WORK INSTRUCTION: Only the line containing "Instruction: Click the vertical" and the lines after it, up to the end of the listing, should be written out, each exactly as given.

• • • •

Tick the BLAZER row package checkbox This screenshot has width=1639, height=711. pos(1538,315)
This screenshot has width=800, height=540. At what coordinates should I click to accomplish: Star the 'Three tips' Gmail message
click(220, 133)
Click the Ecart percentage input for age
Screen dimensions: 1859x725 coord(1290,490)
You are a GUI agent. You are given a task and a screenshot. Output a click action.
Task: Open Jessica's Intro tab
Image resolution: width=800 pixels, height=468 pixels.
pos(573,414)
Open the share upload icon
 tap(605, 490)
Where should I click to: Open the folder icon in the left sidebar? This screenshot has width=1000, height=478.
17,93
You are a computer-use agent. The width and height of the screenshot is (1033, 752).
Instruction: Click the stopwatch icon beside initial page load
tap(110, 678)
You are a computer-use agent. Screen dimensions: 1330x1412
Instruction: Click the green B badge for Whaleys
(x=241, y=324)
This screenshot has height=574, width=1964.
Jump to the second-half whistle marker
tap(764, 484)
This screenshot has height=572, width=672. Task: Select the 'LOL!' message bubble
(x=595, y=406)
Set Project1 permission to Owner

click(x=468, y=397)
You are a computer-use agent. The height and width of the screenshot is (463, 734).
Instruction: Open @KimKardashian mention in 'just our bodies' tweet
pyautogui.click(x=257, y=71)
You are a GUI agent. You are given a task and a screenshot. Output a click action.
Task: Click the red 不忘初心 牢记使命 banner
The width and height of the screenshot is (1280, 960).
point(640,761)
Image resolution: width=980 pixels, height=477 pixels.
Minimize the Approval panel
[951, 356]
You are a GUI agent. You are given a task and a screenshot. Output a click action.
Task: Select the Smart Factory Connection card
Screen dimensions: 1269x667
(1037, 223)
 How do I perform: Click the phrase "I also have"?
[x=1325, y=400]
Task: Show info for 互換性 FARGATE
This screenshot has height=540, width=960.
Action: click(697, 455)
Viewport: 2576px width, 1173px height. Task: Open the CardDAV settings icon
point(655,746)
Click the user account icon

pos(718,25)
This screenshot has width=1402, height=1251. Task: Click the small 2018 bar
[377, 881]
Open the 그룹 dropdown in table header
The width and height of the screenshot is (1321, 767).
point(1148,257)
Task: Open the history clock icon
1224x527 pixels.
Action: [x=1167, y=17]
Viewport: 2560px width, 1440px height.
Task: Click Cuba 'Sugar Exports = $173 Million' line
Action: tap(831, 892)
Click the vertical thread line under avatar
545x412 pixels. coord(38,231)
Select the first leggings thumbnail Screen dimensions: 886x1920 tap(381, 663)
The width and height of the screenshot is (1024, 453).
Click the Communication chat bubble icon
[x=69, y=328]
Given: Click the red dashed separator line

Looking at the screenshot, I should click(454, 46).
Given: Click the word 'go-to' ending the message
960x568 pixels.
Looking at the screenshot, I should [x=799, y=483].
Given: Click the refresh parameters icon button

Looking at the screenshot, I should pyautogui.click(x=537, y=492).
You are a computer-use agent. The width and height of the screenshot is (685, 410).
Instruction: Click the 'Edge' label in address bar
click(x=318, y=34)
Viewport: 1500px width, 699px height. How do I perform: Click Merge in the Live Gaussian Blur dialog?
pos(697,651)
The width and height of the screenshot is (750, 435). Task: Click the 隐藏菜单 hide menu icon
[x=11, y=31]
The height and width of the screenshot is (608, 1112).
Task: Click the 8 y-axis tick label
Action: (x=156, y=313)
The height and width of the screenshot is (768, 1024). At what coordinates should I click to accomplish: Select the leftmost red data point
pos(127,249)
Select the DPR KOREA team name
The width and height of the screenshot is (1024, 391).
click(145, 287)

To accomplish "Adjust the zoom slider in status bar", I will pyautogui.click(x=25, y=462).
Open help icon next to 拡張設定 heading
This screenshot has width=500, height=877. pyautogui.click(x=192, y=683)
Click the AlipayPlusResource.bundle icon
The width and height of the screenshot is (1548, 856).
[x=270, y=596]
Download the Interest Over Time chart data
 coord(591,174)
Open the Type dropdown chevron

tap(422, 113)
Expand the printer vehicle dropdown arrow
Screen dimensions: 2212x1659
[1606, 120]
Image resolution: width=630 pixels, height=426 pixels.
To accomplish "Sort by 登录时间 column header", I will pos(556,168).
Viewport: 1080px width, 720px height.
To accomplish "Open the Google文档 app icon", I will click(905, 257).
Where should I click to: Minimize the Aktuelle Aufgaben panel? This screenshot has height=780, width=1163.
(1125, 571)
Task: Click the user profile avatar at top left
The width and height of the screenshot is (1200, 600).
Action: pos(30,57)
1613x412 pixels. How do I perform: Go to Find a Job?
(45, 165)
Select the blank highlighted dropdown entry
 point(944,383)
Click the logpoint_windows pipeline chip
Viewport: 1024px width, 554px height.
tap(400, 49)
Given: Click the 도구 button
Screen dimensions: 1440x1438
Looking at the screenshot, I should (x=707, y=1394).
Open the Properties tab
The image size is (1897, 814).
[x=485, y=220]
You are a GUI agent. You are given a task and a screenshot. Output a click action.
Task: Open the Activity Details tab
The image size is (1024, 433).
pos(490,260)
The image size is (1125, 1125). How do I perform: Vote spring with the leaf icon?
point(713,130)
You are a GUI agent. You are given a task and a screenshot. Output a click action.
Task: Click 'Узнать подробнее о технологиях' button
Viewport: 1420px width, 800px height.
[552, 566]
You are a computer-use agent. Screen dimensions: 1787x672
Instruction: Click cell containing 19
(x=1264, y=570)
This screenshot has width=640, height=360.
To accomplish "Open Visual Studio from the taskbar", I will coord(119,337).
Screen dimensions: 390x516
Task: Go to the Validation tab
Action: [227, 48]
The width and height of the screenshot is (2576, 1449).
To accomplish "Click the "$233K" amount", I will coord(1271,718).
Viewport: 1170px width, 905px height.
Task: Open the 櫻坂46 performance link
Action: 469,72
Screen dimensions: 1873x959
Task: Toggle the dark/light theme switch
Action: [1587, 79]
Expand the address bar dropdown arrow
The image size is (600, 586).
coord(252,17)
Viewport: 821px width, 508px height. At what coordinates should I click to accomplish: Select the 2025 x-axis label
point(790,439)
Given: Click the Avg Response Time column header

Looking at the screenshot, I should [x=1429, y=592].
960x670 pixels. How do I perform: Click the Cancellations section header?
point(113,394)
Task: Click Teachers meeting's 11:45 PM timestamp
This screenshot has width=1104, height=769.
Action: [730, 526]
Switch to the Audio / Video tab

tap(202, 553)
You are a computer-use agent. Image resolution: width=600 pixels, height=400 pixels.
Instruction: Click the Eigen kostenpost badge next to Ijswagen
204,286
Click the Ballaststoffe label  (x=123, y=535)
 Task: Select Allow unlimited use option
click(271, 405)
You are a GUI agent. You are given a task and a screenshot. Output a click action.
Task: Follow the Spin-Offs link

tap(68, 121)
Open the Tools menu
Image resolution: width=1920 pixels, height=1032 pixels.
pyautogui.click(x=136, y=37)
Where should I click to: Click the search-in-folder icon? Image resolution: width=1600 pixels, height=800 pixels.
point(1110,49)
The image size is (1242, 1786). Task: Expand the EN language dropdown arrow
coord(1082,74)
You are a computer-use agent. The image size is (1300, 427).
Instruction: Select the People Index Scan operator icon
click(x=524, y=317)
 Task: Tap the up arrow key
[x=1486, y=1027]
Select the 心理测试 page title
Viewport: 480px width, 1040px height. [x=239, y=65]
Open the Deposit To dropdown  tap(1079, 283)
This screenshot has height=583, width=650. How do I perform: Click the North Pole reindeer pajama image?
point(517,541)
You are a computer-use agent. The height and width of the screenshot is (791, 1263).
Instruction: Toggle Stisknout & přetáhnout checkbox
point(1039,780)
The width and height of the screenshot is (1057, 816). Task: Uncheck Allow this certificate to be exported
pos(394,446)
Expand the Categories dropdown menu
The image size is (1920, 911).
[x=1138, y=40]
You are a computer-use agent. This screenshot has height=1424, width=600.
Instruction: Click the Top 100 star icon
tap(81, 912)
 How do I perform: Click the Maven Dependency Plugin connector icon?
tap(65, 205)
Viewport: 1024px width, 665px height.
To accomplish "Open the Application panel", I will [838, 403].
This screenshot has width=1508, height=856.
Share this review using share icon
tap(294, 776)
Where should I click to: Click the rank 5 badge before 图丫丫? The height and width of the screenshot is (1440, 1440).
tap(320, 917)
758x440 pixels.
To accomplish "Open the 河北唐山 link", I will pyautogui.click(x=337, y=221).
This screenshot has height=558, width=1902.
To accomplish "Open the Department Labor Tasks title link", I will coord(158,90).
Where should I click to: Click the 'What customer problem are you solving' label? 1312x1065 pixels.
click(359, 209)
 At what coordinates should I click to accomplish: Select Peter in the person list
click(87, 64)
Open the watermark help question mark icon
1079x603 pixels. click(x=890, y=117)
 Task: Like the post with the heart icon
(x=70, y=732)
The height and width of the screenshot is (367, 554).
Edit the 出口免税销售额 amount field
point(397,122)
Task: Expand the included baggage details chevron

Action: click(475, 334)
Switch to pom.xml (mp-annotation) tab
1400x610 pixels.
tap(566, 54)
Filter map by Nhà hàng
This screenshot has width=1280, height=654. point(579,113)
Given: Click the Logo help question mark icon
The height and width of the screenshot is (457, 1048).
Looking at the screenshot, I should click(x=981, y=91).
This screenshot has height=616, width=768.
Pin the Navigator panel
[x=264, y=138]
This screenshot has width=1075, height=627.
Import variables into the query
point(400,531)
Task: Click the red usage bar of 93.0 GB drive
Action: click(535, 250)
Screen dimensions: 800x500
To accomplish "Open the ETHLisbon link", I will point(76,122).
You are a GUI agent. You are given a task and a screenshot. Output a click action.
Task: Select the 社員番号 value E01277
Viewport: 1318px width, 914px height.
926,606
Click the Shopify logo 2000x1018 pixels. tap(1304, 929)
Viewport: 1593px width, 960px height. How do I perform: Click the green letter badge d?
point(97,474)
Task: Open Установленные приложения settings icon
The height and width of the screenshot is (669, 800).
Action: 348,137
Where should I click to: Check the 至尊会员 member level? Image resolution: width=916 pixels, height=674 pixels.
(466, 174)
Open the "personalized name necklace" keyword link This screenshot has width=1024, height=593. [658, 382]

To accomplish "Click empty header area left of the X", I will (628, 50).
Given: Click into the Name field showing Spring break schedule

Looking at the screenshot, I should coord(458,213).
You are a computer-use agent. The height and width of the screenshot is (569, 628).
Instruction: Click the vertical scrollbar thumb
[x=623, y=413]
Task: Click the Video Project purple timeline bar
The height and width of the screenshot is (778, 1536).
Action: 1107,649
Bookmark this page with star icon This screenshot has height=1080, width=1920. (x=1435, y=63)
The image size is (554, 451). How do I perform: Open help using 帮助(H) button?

• • • •

ANSWER BOX:
Instruction: Click the vertical scrollbar thumb
[x=623, y=413]
Task: Click the Video Project purple timeline bar
The height and width of the screenshot is (778, 1536).
Action: 1107,649
Bookmark this page with star icon This screenshot has height=1080, width=1920. (x=1435, y=63)
The image size is (554, 451). How do I perform: Open help using 帮助(H) button?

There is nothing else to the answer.